As the first dedicated pre-school in the area, Ikhaya Labantwana Montessori (ILM) is committed to breaking the cycle of poverty, through education and early childhood development. After working on this project for 3 years, we opened our first school on the 15th of February 2010 – a 5m rondawel with a red and pink stripey door and eager children.
We are currently building a new centre in Jonga village close to Coffee Bay that will be prefect for 60 children aged 2½ – 5 years old, getting 2 classes and 2 healthy meals per day.
Objectives for the new Ikhaya Labantwana Montessori
- Provide these young children with a stimulating and safe early learning environment guided in both English and isiXhosa.
- Provide the children with two healthy meals per day from our own sustainable vegetable garden.
- Engage a Community Pre-school Motivator to mobilise other communities in the greater Coffee Bay area and motivate women to open pre-schools and vegetable gardens in their own villages. The target at present is 6 villages.
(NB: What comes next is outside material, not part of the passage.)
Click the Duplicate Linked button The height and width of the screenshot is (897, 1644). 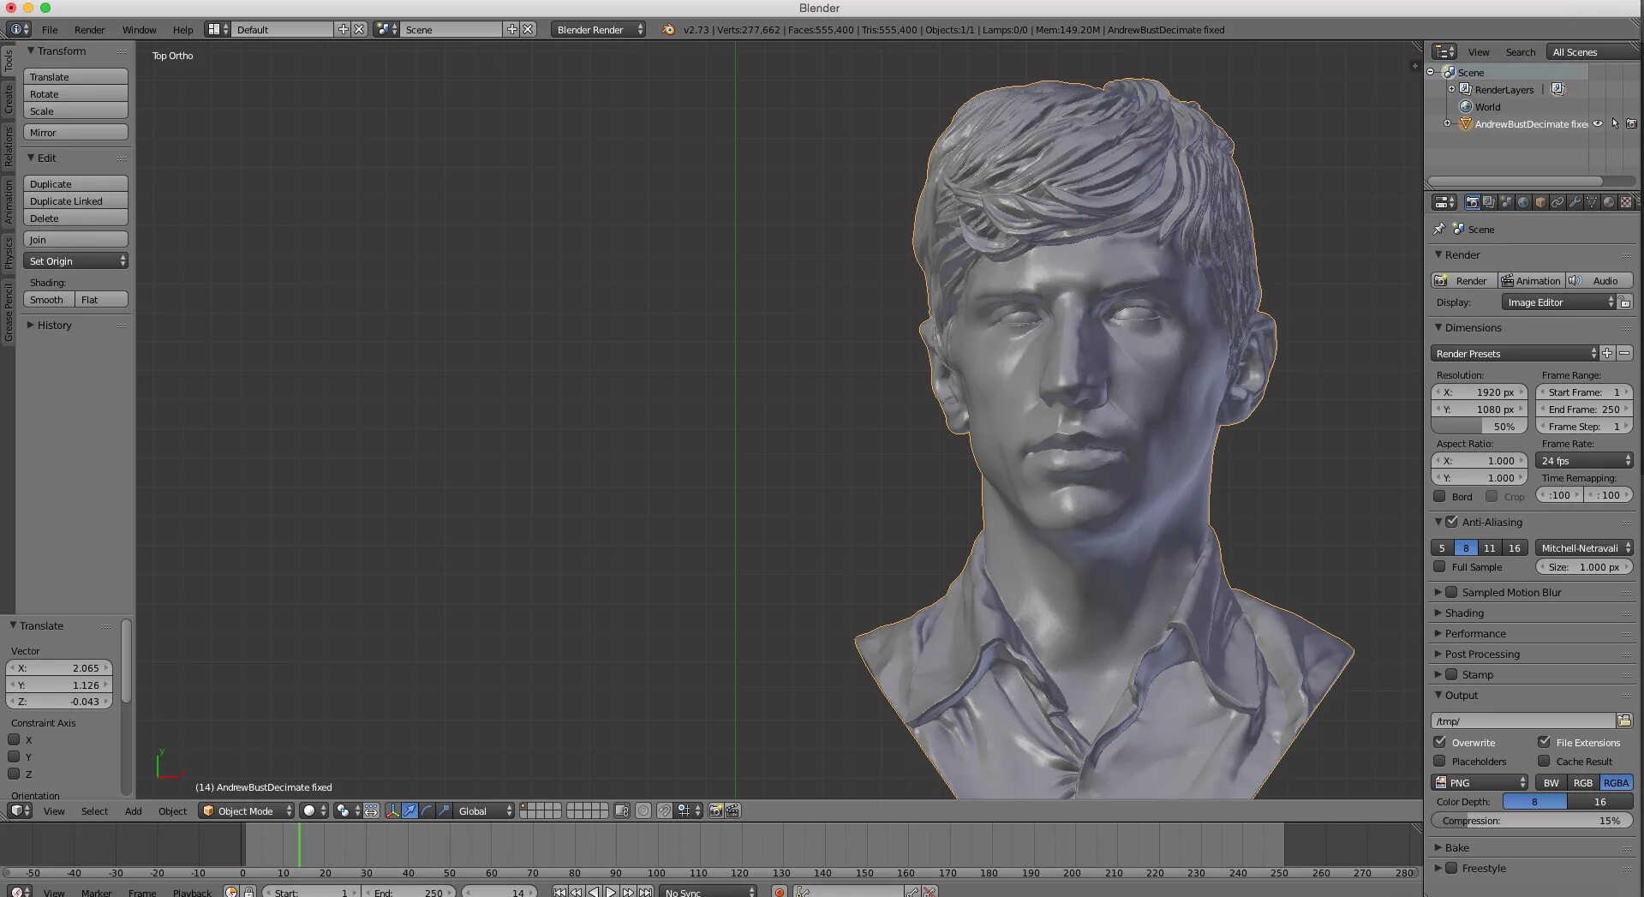point(75,201)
- Provide training, support, guidance and mentorship for these women and their teaching assistants, so that good quality pre-schools can be developed in the surrounding villages.
- Train three local teacher assistants at Ikhaya Labantwana in the Montessori Method,developing them into the roles of Directresses and Principal.
- Secure the Social Development grant of R15 per child, per day to ensure the sustainability of all the pre-schools in the cluster.
The Montessori Method helps children develop creativity, problem solving, critical thinking and time management skills, so that they can contribute to society and the environment. It helps children become fulfilled persons in their particular time and place on earth.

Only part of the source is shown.